### Material provided
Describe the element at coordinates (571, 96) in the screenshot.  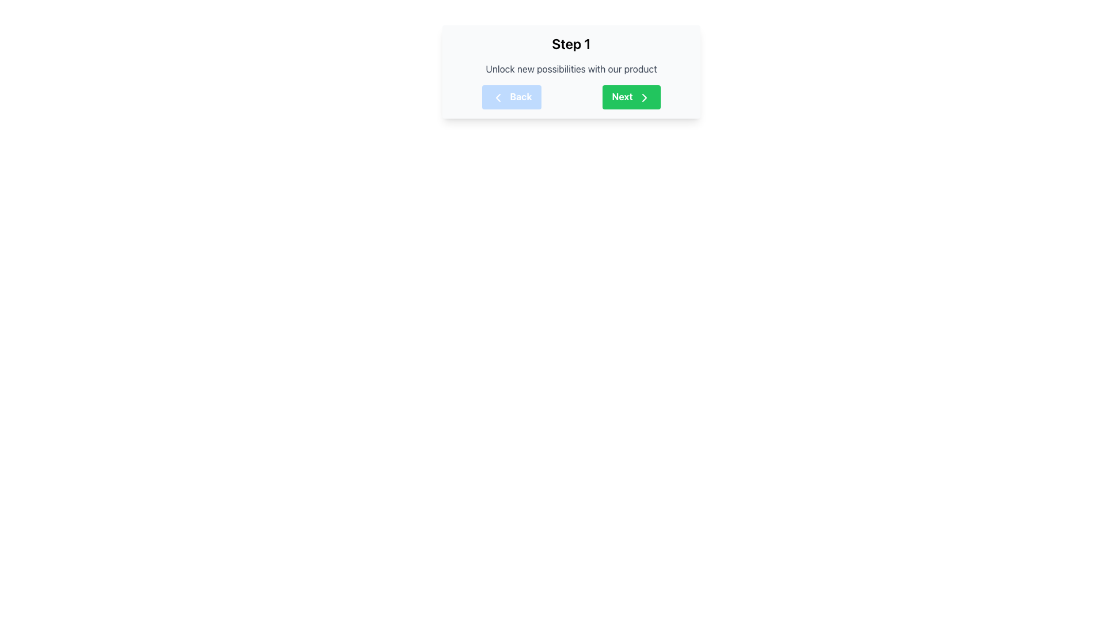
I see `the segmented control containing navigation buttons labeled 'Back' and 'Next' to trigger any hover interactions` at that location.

--

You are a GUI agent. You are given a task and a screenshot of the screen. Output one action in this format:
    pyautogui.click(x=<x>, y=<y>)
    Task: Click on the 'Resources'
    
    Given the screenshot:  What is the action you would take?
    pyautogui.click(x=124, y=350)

==

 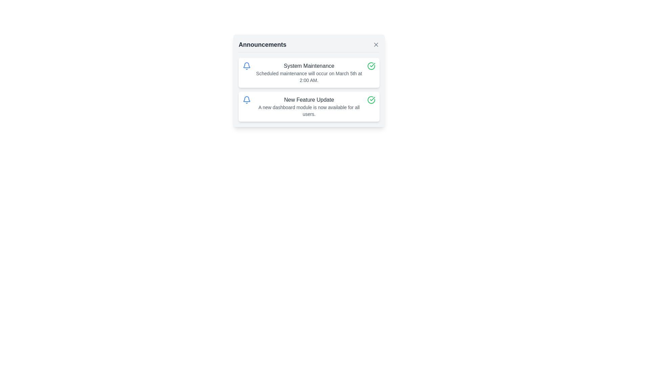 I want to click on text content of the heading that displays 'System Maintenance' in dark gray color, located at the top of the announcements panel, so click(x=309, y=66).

### Problem requirements
Give the lines from the one containing "Describe the element" to the one containing "at that location." as a Markdown table with columns Row and Line, numbering each row and skipping blank lines. Leave the pictures out.

### Correct output
| Row | Line |
|---|---|
| 1 | Describe the element at coordinates (571, 96) in the screenshot.   |
| 2 | I see `the segmented control containing navigation buttons labeled 'Back' and 'Next' to trigger any hover interactions` at that location. |